*Task statement*. Could you retype every record below exactly as it appears?

*Dataset extract*.
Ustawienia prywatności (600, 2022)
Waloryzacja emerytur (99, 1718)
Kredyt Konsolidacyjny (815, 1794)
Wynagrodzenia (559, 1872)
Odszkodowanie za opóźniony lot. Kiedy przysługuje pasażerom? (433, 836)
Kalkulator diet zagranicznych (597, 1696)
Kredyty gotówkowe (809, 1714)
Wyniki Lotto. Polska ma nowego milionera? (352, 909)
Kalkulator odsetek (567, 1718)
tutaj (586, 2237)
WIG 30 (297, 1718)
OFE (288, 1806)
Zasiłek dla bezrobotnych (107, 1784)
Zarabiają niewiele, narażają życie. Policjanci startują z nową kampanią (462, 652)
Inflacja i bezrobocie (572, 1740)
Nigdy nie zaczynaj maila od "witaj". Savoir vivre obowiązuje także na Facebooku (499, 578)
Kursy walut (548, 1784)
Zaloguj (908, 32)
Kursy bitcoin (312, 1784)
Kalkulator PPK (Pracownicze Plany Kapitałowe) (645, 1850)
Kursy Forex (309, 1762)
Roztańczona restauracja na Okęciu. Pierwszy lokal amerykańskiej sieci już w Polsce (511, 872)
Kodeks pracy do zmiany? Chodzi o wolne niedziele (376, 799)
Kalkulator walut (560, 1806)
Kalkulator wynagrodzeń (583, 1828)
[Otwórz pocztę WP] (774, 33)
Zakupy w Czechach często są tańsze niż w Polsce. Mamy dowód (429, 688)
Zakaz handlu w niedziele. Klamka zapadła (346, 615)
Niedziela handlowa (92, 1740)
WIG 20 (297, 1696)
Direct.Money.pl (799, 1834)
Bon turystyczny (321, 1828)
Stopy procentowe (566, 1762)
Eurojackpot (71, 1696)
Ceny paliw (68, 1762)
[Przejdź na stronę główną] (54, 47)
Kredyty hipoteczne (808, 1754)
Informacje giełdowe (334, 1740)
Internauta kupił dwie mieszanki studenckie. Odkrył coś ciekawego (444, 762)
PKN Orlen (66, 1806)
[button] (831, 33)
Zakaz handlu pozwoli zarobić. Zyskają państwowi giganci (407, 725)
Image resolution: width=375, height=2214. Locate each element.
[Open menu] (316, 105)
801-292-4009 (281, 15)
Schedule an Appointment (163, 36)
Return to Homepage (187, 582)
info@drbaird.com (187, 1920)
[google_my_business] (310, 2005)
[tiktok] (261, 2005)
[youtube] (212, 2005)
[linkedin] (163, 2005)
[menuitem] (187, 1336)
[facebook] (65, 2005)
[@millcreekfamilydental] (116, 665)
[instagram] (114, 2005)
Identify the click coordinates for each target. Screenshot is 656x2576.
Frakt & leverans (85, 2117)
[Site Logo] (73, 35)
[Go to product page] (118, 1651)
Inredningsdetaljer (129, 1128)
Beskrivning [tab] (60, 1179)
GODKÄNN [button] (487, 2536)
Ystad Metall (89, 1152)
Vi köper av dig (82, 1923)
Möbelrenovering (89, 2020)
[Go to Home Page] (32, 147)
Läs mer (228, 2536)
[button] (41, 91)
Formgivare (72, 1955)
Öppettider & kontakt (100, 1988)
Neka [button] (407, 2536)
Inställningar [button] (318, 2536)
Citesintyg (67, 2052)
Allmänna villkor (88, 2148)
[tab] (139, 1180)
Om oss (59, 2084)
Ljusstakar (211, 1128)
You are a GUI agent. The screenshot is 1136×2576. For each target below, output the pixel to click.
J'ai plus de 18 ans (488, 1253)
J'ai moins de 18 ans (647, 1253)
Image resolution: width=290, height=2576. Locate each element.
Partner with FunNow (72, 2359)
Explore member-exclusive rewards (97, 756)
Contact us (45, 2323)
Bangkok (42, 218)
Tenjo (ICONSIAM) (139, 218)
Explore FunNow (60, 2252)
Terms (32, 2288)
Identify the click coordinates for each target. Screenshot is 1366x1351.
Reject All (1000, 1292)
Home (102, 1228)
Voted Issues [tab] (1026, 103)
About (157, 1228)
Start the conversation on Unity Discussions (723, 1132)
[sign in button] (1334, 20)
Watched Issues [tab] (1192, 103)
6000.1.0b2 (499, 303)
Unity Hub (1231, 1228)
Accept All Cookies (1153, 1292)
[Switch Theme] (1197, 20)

*Exercise response*.
Ustawienia prywatności (600, 2022)
Waloryzacja emerytur (99, 1718)
Kredyt Konsolidacyjny (815, 1794)
Wynagrodzenia (559, 1872)
Odszkodowanie za opóźniony lot. Kiedy przysługuje pasażerom? (433, 836)
Kalkulator diet zagranicznych (597, 1696)
Kredyty gotówkowe (809, 1714)
Wyniki Lotto. Polska ma nowego milionera? (352, 909)
Kalkulator odsetek (567, 1718)
tutaj (586, 2237)
WIG 30 (297, 1718)
OFE (288, 1806)
Zasiłek dla bezrobotnych (107, 1784)
Zarabiają niewiele, narażają życie. Policjanci startują z nową kampanią (462, 652)
Inflacja i bezrobocie (572, 1740)
Nigdy nie zaczynaj maila od "witaj". Savoir vivre obowiązuje także na Facebooku (499, 578)
Kursy walut (548, 1784)
Zaloguj (908, 32)
Kursy bitcoin (312, 1784)
Kalkulator PPK (Pracownicze Plany Kapitałowe) (645, 1850)
Kursy Forex (309, 1762)
Roztańczona restauracja na Okęciu. Pierwszy lokal amerykańskiej sieci już w Polsce (511, 872)
Kodeks pracy do zmiany? Chodzi o wolne niedziele (376, 799)
Kalkulator walut (560, 1806)
Kalkulator wynagrodzeń (583, 1828)
[Otwórz pocztę WP] (774, 33)
Zakupy w Czechach często są tańsze niż w Polsce. Mamy dowód (429, 688)
Zakaz handlu w niedziele. Klamka zapadła (346, 615)
Niedziela handlowa (92, 1740)
WIG 20 (297, 1696)
Direct.Money.pl (799, 1834)
Bon turystyczny (321, 1828)
Stopy procentowe (566, 1762)
Eurojackpot (71, 1696)
Ceny paliw (68, 1762)
[Przejdź na stronę główną] (54, 47)
Kredyty hipoteczne (808, 1754)
Informacje giełdowe (334, 1740)
Internauta kupił dwie mieszanki studenckie. Odkrył coś ciekawego (444, 762)
PKN Orlen (66, 1806)
[button] (831, 33)
Zakaz handlu pozwoli zarobić. Zyskają państwowi giganci (407, 725)
Image resolution: width=375, height=2214. Locate each element.
[Open menu] (316, 105)
801-292-4009 (281, 15)
Schedule an Appointment (163, 36)
Return to Homepage (187, 582)
info@drbaird.com (187, 1920)
[google_my_business] (310, 2005)
[tiktok] (261, 2005)
[youtube] (212, 2005)
[linkedin] (163, 2005)
[menuitem] (187, 1336)
[facebook] (65, 2005)
[@millcreekfamilydental] (116, 665)
[instagram] (114, 2005)
Identify the click coordinates for each target. Screenshot is 656x2576.
Frakt & leverans (85, 2117)
[Site Logo] (73, 35)
[Go to product page] (118, 1651)
Inredningsdetaljer (129, 1128)
Beskrivning [tab] (60, 1179)
GODKÄNN [button] (487, 2536)
Ystad Metall (89, 1152)
Vi köper av dig (82, 1923)
Möbelrenovering (89, 2020)
[Go to Home Page] (32, 147)
Läs mer (228, 2536)
[button] (41, 91)
Formgivare (72, 1955)
Öppettider & kontakt (100, 1988)
Neka [button] (407, 2536)
Inställningar [button] (318, 2536)
Citesintyg (67, 2052)
Allmänna villkor (88, 2148)
[tab] (139, 1180)
Om oss (59, 2084)
Ljusstakar (211, 1128)
You are a GUI agent. The screenshot is 1136×2576. For each target below, output the pixel to click.
J'ai plus de 18 ans (488, 1253)
J'ai moins de 18 ans (647, 1253)
Image resolution: width=290, height=2576. Locate each element.
Partner with FunNow (72, 2359)
Explore member-exclusive rewards (97, 756)
Contact us (45, 2323)
Bangkok (42, 218)
Tenjo (ICONSIAM) (139, 218)
Explore FunNow (60, 2252)
Terms (32, 2288)
Identify the click coordinates for each target. Screenshot is 1366x1351.
Reject All (1000, 1292)
Home (102, 1228)
Voted Issues [tab] (1026, 103)
About (157, 1228)
Start the conversation on Unity Discussions (723, 1132)
[sign in button] (1334, 20)
Watched Issues [tab] (1192, 103)
6000.1.0b2 (499, 303)
Unity Hub (1231, 1228)
Accept All Cookies (1153, 1292)
[Switch Theme] (1197, 20)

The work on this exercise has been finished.